A run of records:
============================================================

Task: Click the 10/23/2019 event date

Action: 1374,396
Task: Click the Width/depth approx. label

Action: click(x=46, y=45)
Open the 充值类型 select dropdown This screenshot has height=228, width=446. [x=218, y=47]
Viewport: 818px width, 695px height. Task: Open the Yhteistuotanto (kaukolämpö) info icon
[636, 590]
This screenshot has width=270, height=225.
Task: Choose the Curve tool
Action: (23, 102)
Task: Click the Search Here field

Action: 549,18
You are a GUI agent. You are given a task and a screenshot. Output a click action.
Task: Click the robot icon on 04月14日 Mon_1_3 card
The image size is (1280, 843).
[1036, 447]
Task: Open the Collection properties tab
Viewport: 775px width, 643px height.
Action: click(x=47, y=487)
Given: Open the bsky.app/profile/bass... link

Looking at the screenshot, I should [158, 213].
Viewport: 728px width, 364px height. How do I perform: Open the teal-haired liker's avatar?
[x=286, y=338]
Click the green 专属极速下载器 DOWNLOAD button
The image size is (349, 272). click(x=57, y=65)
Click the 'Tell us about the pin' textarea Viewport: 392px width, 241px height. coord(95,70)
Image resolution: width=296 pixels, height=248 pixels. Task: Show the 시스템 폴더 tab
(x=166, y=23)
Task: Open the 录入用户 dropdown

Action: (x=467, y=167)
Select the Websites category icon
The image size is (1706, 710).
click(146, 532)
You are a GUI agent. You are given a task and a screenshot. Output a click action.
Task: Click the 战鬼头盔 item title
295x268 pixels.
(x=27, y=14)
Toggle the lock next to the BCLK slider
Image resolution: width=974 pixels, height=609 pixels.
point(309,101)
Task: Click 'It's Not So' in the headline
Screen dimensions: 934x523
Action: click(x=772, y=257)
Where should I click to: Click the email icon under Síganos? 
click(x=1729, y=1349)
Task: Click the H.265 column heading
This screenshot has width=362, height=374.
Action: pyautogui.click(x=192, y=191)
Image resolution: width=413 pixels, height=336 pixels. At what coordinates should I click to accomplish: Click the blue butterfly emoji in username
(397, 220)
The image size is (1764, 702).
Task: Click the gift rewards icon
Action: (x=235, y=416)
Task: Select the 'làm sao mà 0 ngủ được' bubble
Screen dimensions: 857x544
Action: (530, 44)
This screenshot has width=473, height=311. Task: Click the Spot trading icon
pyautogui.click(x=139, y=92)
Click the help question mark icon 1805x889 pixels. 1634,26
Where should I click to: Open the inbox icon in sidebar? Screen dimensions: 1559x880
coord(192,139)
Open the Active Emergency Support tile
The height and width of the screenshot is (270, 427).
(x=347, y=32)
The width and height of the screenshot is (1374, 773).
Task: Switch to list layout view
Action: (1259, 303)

============================================================

> _WHAT IS BEING ASKED_:
Turn the part of the entries that opens with the line containing "Where should I click to: Click" and closes with the line containing "Action: pyautogui.click(x=192, y=191)", both lines included, into a numbered list. Skip any blank lines.

> _EXERCISE OUTPUT_:
1. Where should I click to: Click the email icon under Síganos? 
2. click(x=1729, y=1349)
3. Task: Click the H.265 column heading
4. This screenshot has width=362, height=374.
5. Action: pyautogui.click(x=192, y=191)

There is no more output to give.